Gah, sorry, I didn't realize I went so long without answering your question.

The undefined method 'bytes' for nil:NilClass issue is not something that I've seen. I was, however, playing around with benchmarking the Bolt adaptor using rbspy recently and I found that a chunk of time was spent in generating these strings for debugging even when they weren't being outputted (🤦‍♂️ ). I just introduced #316 which should fix that. That should make things faster and, while probably not fixing the issue that you've found, at least make it not happen outside of debugging (which only happens if you go out of your way to enable it. It doesn't even happen in development mode because it's extremely verbose)

The timeout issue is something that I've definitely seen and is one of the reasons that I've not been able to fully recommend the Bolt adaptor yet. I will be looking at that in the coming week or two, though. In that PR above I also introduced a rake task which I plan on using to stress-test the Ruby Bolt implementation to be able to reproduce the issue.

Lastly, the incompatible character encodings: ASCII-8BIT and UTF-8 message is also not something that I've seen. Can you reproduce it reliably?

cheerfulstoic commented 6 years ago

I'm going to merge this into master so that I can test the changes, thanks so much and I'll update here with what I find!
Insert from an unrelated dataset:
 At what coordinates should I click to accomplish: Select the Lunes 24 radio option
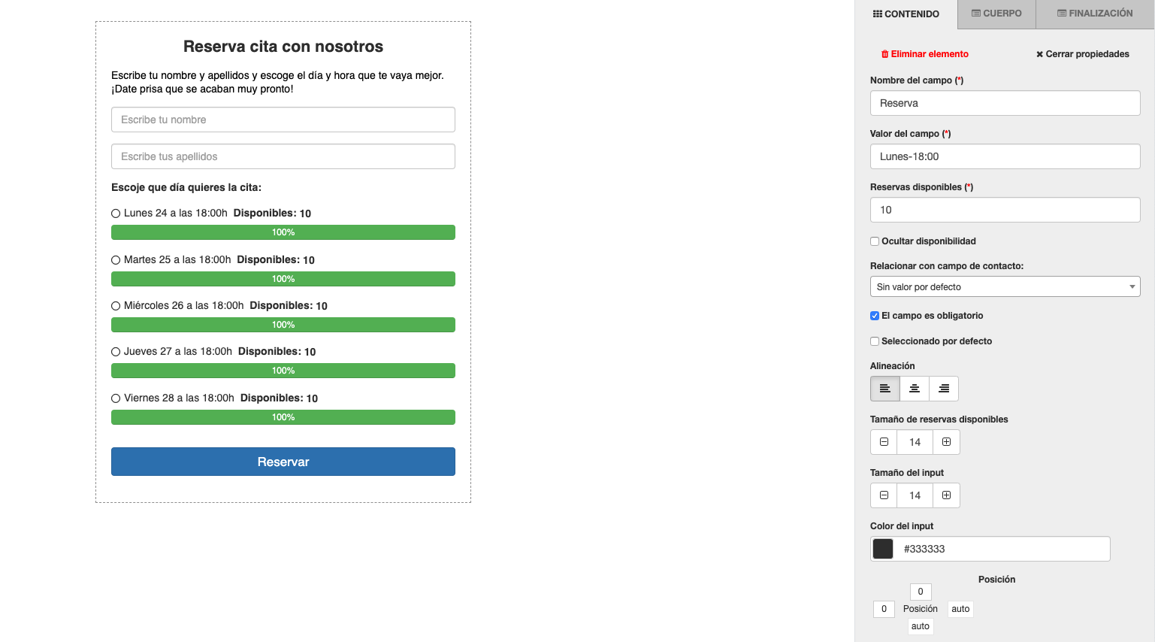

pepesenaris commented 6 years ago

Hi @cheerfulstoic, we've been caught up with tons of other issues in the same project we initially tried to add this. Thanks for getting back at this. I have some time off coming soon by the end of next week, with little to no access to internet, but I'm willing to jump in and help before that or later in june.

Right now, not sure about: incompatible character encodings: ASCII-8BIT and UTF-8. I'll get back to you if I can reproduce it again.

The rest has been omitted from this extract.